En regardant pour la troisième ou quatrième fois "Pretty Woman" pour le talent, l'élégance et la distinction de Julia Roberts, au lieu de me laisser envahir par le rythme alerte de cette
comédie romantique, s'est introduit, en moi, comme un malaise comme un contact douloureux avec la misogynie que colportait cette énième transposition du mythe de Pygmalion, misogynie latente sous
toutes les latitudes et qui se traduit encore dans tous les domaines par l'asservissement des femmes, par les violences et meurtres conjugaux, par leur déconsidération dans certains pays, par
leur emprisonnement sous des tenues camisoles, par les feux aux saris,bref par tout ce qui leur fait comprendre leur état de sous êtres, qui n'ont accès , dans certains pays ni à l'enseignement ni
à la culture,; sans compter les mutilations sexuelles comme pour les punir d'être des Propétides contemporaines dont la légende s'est insinuée aux tréfonds des sociétés les plus diverses. Elles
sont à la lisière du monde des barbares, de ceux qui ne parlent pas comme nous, de ceux qui ne mangent pas comme nous, de ceux qui ne s'habillent pas comme nous, qui n'ont pas mêmes habitudes, les
mêmes rites, les mêmes religions, les mêmes savoirs et les mêmes interprétations des signes et des sigles. Bref de ceux qui n'ont pas eu accès à la culture puisqu'ils n'ont pas acquis la notre. Les
sauvages, les Vendredi de Crusoé, ont eu droit à toutes nos cruautés car ils n'étaient rien, car ils n'avaient pas d'âme, parce qu'ils n'étaient que des bêtes sauvages dont il fallait se protéger.

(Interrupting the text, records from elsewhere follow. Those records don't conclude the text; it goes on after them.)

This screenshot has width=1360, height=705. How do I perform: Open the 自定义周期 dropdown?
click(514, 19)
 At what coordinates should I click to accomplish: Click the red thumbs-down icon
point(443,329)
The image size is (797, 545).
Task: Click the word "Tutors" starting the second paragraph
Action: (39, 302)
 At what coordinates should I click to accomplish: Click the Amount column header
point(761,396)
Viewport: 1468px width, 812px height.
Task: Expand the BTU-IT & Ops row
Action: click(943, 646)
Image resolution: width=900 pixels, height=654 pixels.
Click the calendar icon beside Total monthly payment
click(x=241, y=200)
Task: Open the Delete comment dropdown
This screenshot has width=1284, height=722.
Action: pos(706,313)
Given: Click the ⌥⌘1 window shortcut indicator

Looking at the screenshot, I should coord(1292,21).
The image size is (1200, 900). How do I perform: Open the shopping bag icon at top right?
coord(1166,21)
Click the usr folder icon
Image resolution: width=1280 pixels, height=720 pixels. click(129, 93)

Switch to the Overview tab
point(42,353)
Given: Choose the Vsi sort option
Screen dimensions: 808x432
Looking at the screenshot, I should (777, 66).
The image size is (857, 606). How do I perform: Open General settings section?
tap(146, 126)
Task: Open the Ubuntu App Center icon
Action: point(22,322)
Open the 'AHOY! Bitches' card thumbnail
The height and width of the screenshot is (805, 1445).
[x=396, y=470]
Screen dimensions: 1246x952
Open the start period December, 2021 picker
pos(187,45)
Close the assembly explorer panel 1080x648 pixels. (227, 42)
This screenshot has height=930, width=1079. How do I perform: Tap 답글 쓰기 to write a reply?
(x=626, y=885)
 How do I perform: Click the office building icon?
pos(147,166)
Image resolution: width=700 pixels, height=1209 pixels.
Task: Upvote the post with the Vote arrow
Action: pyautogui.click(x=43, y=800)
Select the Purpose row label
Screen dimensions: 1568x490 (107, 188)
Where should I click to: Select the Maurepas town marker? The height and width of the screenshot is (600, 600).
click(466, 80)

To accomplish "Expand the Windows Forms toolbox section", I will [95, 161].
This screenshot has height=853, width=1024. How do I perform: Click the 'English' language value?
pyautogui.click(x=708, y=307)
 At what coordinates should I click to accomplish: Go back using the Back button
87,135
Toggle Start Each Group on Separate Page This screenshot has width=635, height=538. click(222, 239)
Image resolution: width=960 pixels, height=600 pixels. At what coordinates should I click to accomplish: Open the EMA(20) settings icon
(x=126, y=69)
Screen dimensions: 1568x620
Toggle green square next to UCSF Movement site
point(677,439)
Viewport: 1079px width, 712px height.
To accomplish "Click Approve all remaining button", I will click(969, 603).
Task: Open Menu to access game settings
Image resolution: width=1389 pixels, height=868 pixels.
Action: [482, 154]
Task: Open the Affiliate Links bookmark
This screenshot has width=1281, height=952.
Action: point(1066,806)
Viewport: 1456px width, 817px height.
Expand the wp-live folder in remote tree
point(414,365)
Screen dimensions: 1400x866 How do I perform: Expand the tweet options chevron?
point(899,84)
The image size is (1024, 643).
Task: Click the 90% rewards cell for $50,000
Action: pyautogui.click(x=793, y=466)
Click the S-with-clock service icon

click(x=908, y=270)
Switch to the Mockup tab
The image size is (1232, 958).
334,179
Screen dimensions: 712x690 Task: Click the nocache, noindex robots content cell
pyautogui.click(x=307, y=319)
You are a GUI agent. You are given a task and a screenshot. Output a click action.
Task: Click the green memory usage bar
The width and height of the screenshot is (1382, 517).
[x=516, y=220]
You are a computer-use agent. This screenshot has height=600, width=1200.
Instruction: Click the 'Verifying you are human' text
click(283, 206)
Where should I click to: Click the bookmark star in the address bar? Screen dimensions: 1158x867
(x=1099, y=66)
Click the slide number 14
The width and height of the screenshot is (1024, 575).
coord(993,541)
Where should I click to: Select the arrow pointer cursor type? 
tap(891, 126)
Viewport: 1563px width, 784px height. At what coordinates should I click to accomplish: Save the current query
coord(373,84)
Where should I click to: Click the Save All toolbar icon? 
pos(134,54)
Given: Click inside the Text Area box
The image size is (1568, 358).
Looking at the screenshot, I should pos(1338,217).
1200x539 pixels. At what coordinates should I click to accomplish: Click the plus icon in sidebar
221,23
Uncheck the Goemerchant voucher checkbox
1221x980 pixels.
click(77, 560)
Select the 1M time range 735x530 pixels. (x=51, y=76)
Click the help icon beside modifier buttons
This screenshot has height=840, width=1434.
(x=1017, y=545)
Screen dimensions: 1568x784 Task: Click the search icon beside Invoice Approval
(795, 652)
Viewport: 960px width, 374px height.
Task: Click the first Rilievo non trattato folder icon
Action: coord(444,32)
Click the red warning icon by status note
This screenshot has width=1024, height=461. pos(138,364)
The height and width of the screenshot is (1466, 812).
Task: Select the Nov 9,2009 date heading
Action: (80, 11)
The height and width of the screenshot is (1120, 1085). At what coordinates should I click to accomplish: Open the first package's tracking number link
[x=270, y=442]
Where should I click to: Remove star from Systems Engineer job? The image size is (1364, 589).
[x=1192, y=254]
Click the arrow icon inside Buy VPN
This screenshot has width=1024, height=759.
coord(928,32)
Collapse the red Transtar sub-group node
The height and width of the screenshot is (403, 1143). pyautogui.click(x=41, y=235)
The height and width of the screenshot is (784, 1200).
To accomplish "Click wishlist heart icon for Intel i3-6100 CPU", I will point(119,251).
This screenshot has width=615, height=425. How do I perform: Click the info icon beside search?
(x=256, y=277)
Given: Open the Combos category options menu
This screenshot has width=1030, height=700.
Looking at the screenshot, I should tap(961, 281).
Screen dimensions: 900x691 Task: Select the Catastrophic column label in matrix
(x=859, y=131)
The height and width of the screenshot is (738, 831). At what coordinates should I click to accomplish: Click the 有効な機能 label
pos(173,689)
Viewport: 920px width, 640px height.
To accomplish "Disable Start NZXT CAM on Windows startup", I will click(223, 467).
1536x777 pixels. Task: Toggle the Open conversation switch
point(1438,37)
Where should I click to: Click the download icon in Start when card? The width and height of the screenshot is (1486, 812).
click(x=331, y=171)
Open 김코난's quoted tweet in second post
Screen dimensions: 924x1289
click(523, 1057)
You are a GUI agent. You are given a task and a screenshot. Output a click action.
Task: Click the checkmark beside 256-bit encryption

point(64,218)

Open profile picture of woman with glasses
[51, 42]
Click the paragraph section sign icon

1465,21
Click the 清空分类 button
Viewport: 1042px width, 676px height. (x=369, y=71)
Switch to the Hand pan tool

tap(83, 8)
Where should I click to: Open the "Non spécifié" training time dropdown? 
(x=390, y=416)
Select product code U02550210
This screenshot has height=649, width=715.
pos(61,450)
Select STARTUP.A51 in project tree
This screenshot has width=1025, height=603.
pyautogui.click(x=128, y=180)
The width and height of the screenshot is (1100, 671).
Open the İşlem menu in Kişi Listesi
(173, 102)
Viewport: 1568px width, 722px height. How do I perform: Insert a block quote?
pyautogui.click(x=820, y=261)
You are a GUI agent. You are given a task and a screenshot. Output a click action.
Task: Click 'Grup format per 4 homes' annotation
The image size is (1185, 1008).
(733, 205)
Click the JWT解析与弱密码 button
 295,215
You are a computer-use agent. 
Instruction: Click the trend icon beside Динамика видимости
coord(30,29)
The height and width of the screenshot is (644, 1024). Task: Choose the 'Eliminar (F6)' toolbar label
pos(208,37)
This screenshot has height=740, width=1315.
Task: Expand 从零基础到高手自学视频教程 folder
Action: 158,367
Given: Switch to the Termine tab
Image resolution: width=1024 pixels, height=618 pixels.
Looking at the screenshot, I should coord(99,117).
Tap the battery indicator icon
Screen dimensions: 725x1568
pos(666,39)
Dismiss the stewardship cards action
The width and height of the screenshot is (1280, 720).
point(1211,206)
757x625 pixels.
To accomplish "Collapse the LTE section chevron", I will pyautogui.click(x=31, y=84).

Des êtres sans âme et sans culture tels sont nos voisins différents de nous, tels sont les ressentis de nos sociétés, dites civilisées. Or, ce qui caractérise une société, aussi primitive qu'elle
soit, c'est une culture.Dans une autre vie j'avais essayé d'imager la perception de la culture : Les civilisations sont des continents et toutes les particularités géographiques de ces continents
sont des cultures, donc le moindre petit ru est une culture. Mais la barbarie a changé de camps, elle est du côté des civilisations les plus developpées qui pour se protéger de la
contamination des sauvages, pour protéger la pureté de leurs races, de leurs moeurs, de leurs rites ont commis les génocides les plus monstrueux, les colonisations les plus pernicieuses, les
assimilations les plus perverses. Ainsi, malgré le dicton l'habit ne fait le moine, on continue à contraindre les autres à se vêtir des notres. Et la femme, sous être de notre misogynie habituelle
sera toujours là pour assouvir notre complexe de supériorité qui présuppose que nous les mâles sommes les seuls à pouvoir leur apporter ce qu'elles ne peuvent acquérir toutes seules :
Culture et bonnes manières. Pourtant il est si beau le mythe de Pygmalion qui se guérit de sa misogynie en épousant la statue qu'il avait scultée à qui Aphrodite avait donné la vie. La mythologie
va t'elle nous offrir les nouveaux habits de la culture?